Paylaş
Geçenlerde Ugly'yi gezdirirken, Cengiz Kurdoğlu, Ümit Besen ile "meyhane hafif müziği"nden "taverna ünlemesi"ne "org"anlanan bu şarkı geldi aklıma.
Ardından da tavernada tabak kırma ritüelleri filan...
* * *
Bir süredir, bir çok sokakta, kuytuda, park köşesinde, kırılmış şişe parçaları çarpıyor gözüme.
İçki, bira ya da alkolsüz meşrubat şişeleri.
Belli ki son yudumun lezzetini, elindeki şişeyi kırarak şapırdatıyor/haşmetlendiriyor birileri.
"İçtim ülennn, kadehi şişeyi kırarım bugün" diye "Yaban"lanıyor belki.

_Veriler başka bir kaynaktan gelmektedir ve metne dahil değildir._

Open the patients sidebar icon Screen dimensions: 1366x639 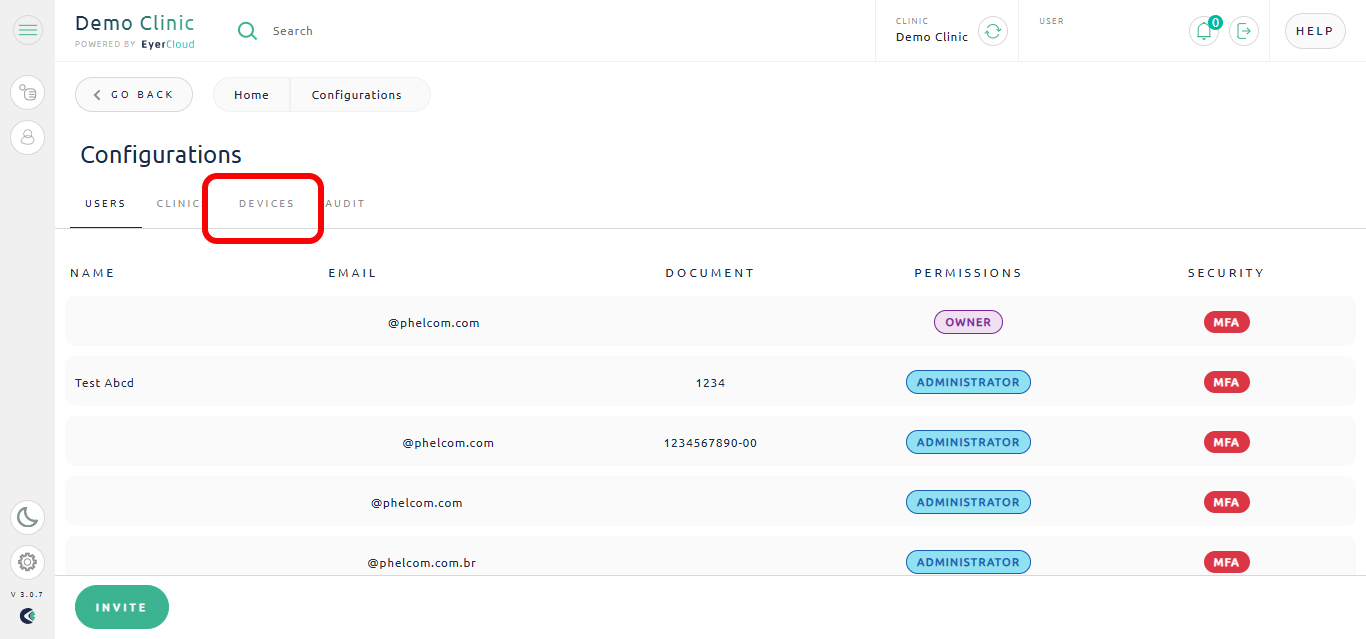[x=28, y=137]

Belki de, yenik düşen ordunun geride bıraktığı boş tüfekleri tahribi gibi bir duygu, gen, gelenektir.
Aslında, mazide kalmış bir fotoğraftı bu.

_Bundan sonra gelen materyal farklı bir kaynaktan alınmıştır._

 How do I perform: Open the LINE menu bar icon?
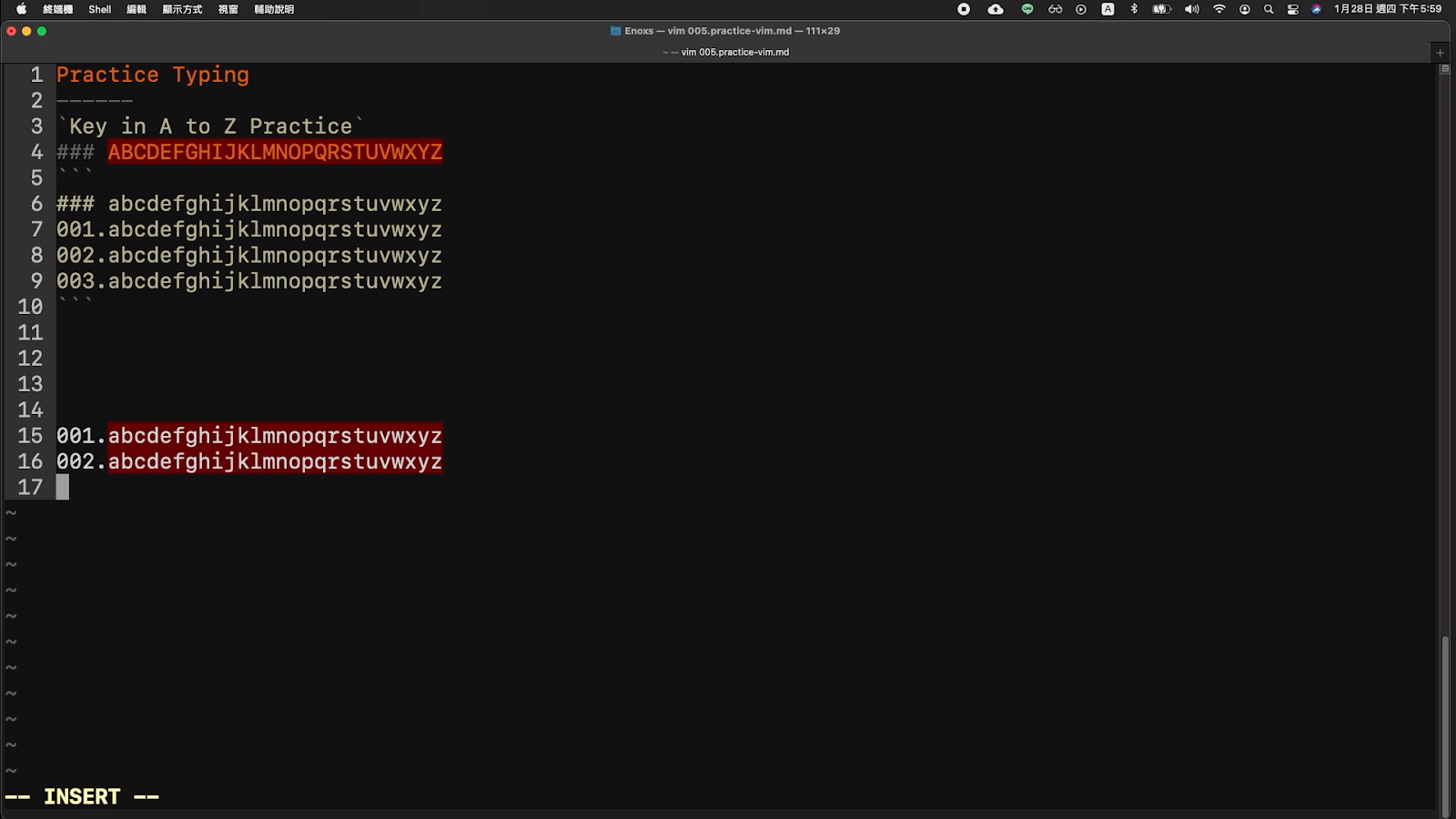point(1027,9)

"Heyt"li, "nara"lı dönemlerde, içenin bıraktığı imzaydı sokaklara...
O yüzden daha çok yadırgıyorum.
* * *
Üç yıl önce gazetelerde çıkmıştı.
Fethiye'de bira içen emekli bir memur, önünden geçen bisikletlilere kızınca sallamıştı elindeki şişeyi arkalarından...

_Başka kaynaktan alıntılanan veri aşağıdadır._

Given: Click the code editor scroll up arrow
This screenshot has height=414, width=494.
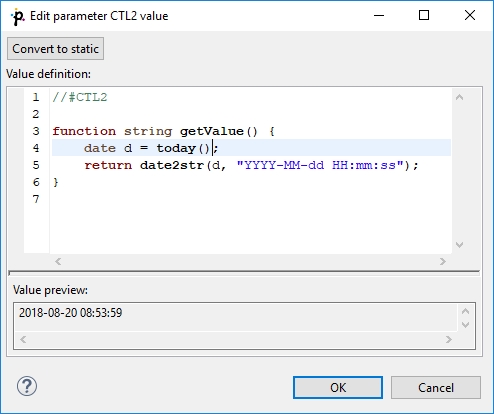Looking at the screenshot, I should click(460, 97).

Ardından da "Ağabey yol ortasında şişe kırmak sana yakışıyor mu" diye uyaran, tekne boyacısı Cemalettin Turan'ı bıçaklayıp öldürmüştü.
* * *
"Şişe kırma vakası"nın psikolojik, sosyolojik yönü bir yana, sokak hayvanları ve sahipli kediler, köpekler için tehdit.
Özellikle çöplerin biriktirildiği köşelerde "patlatılan" şişeler, ampuller.
Oraları sokak hayvanların periyodik uğrak yerleri, geceleri.
Elbette yaralanıyorlardır, irili-ufaklı cam parçalarından.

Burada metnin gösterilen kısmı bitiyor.